This is the 51st edition of the Kafka Monthly Digest, and covers what happened in the Apache Kafka community in April 2022.
For last month’s digest, see Kafka Monthly Digest: March 2022.
There are currently two releases in progress, 3.2.0 and 3.1.1.
The release process for 3.2.0 continued this month. Bruno Cadonna published the first release candidate, RC0, on April 15. However, a few issues were quickly identified: KAFKA-12841, PR-12102, and KAFKA-13794. A new release candidate should be available in the next few days. For more details, you can find the release plan on the Kafka wiki.
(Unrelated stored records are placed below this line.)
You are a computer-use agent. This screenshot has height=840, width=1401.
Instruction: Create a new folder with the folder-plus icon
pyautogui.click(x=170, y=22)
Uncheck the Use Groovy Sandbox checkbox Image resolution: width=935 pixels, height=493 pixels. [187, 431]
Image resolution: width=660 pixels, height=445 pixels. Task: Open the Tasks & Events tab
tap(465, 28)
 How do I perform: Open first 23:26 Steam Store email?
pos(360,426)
Kafka Improvement Proposals
Last month, the community submitted five KIPs (KIP-827 to KIP-831). I'll highlight a few of them:
KIP-827: Expose logdirs total and usable space via Kafka API: Kafka has a
DescribeLogDirsAPI for retrieving details about all log directories from the brokers. This includes the list of replicas and their sizes. This KIP proposes adding the total size and the available size of the log directories. Administrators typically already monitor these values using metrics, but exposing them via the API would enable tools to easily validate the state of disk or rebalance operations.
KIP-829: (console-consumer) add print.topic property: This KIP proposes updating the
kafka-console-consumertool to display the topic of each record. This would be useful when using the
--includeflag, which enables providing a regex to specify topics to consume from.
KIP-831: Add metric for log recovery progress: If a broker shuts down unexpectedly, upon restarting it will first perform log recovery before joining the cluster. Depending on the amount of log data, this recovery can take some time to complete, but it is important to ensure the data is not corrupted. This KIP aims to provide new metrics so administrators can monitor the recovery process.
- Debezium 1.9. Debezium is a change data capture platform. Version 1.9 introduces support for Cassandra 4. It now also works with SQL Server multidatabase environments. Finally this release includes several enhancements, especially around Redis and MySQL, and many bug fixes.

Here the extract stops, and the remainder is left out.